Feast of Saint Lydia (3 August 2016)

It never ceases to amaze me to learn the kinds of information that are available on line. Last night, for example, I was looking up some biographical information, and the entry referred me to the year of death category. So I looked there, and found that you can look up any year and it will list the hundreds of people of any note who died that year.

That in turn led me to a French priest during World War II who became one of the most effective rescuers of the Jews being persecuted by the Nazis. He was called Pere Benoit—Father Benedict—and he was able to keep some four thousand Jews from falling into the hands of Hitler and his henchmen. He operated a very efficient printing establishment in the southern French port city of Marseilles, where thousands of passports and other official papers were forged to help the Jews cross international borders into Spain and Switzerland where they would not be in danger of extermination. That, in turn, led me to another category called “Catholic Heroes of the Holocaust.” A fascinating compilation of facts about Catholics who, during the horrible years of the Third Reich, did remarkable things to protect and save Jews. Thanks to the activities of the Catholics in Rome, for example, most Roman Jews were saved because every convent, monastery, seminary, and other religious house in Rome was a hiding place for the city’s Jews. And then we know that the family of Anne Franck, the teenage Jewish girl of Amsterdam, was hidden and provided with what they needed in hiding by a Catholic Dutch woman by the name of Miep Goes. Since the food rationing was so inadequate in Nazi-occupied Holland, those who gave of what little they had to the Jews in hiding were making a very generous sacrifice, a real act of love. During that last terrible winter of 1944-1945, many in Holland died of starvation and malnutrition.
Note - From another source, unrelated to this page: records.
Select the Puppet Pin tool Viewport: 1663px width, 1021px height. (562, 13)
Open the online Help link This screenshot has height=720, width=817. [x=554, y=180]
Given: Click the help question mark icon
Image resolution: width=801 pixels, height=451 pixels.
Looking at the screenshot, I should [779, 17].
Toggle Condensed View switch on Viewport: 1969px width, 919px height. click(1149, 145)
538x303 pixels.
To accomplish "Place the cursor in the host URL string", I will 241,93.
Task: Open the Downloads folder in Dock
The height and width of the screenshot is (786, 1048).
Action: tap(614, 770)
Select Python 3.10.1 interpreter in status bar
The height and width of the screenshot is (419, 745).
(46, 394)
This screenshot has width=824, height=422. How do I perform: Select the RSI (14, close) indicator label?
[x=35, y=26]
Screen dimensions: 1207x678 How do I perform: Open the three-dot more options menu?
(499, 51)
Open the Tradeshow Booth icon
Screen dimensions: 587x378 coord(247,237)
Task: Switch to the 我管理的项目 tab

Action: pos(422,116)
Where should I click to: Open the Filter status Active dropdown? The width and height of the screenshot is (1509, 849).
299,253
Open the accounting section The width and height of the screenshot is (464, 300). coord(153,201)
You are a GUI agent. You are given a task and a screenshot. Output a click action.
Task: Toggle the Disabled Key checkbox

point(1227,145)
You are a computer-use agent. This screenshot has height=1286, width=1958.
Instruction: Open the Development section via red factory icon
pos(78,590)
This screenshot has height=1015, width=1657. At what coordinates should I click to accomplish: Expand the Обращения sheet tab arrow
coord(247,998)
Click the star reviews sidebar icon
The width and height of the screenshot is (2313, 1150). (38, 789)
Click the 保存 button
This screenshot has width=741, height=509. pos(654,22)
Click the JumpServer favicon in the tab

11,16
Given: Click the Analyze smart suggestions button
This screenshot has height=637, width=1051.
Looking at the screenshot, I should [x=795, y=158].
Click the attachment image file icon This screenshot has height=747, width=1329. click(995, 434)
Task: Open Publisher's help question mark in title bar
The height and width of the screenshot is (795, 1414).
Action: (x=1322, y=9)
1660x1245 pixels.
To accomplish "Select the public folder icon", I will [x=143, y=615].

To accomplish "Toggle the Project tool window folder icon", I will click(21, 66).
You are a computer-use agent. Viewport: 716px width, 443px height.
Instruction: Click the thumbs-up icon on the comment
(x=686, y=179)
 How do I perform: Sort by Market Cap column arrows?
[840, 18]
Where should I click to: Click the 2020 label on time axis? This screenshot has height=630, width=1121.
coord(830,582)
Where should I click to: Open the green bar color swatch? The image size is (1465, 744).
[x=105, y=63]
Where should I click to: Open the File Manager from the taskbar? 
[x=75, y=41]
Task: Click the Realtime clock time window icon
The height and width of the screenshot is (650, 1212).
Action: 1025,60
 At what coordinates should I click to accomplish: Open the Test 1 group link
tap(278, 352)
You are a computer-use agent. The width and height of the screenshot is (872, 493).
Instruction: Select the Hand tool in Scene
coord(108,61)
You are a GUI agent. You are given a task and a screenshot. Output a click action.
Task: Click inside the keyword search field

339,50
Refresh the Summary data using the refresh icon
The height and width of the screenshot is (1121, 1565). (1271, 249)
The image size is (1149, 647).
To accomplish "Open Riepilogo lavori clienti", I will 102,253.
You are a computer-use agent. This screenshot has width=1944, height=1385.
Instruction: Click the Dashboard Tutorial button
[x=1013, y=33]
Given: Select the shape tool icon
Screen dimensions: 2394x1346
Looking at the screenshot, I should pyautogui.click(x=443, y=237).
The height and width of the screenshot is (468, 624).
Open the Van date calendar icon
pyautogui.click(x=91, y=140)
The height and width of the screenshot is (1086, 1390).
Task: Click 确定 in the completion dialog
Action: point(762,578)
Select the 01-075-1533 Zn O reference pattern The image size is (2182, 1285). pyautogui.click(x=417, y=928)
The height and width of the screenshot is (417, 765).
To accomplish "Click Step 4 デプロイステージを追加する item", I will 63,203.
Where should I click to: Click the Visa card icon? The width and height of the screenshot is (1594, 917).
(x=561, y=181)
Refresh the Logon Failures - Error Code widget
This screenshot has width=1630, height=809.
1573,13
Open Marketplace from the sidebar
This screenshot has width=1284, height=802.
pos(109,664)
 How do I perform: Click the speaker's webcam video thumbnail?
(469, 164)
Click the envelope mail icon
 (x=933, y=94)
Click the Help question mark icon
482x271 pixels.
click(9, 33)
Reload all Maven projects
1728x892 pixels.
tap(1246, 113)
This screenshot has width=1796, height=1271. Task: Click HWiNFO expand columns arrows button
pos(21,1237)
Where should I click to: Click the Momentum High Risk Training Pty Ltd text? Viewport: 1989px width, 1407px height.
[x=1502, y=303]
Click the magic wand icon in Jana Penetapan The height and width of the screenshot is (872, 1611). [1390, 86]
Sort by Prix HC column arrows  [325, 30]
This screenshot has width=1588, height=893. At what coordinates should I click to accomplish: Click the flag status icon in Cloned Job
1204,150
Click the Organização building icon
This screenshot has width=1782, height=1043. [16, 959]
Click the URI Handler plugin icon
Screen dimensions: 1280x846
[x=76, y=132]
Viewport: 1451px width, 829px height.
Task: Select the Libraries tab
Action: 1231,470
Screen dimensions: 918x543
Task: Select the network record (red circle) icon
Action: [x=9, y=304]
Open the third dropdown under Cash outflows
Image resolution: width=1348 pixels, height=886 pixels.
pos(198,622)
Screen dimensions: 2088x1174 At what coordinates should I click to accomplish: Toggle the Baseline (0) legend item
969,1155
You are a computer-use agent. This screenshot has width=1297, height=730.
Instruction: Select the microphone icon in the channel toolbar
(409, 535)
I remember a very moving conversation I once had with an elderly Dutch woman on a train in Europe. We were total strangers to each other, but were seatmates, and she spoke some English. I asked her, as I always do, to tell me of her experiences during the war. She recalled life in her native Holland, and how it used to happen with some frequency that in the middle of the night, there would be a knock at the door. It was either a Jew or a downed British, Canadian, or American pilot, trying to get back to the coast where boats would take them in secret back across the English Channel to Britain to continue their struggle against Naziism. She said that her family dreaded those knocks at the door during the night. Each of them presented those inside with a terrible decision and a moral dilemma. Did you let the refugee come in, and then endanger your own family, since harboring political enemies of Hitler was punished by death if caught, or did you refuse them shelter, and then possibly condemn them to death if they were caught by the Germans?

Whenever I am in Europe and see or meet people as old as I am, I wonder about their experiences during the war. Each of them has memories; each has a story to tell. How I wish that each of them would write down those stories for posterity! But usually the memories are so painful that they want only to forget and to enjoy life now. One last fact: a German army officer named Keppler was in charge of the Nazi occupying troops in Rome during the war; on his deathbed years later, he called for an American priest named Monsignor O’Flaherty who had also spent the war years in Rome and was constantly hunted by the Nazis for his pro-Jewish activities. Keppler wanted to make his peace with God and with Monsignor O’Flaherty, and in the few days left to him, he became a Catholic, received the Sacraments from his former nemesis, and, I hope was then welcomed into eternal life by our Jewish Savior, Jesus Christ, and his Jewish mother, Mary. Thank you for seeking God’s truth. God Bless you. Father Victor Brown, O.P.

Note:  This message was composed some years ago.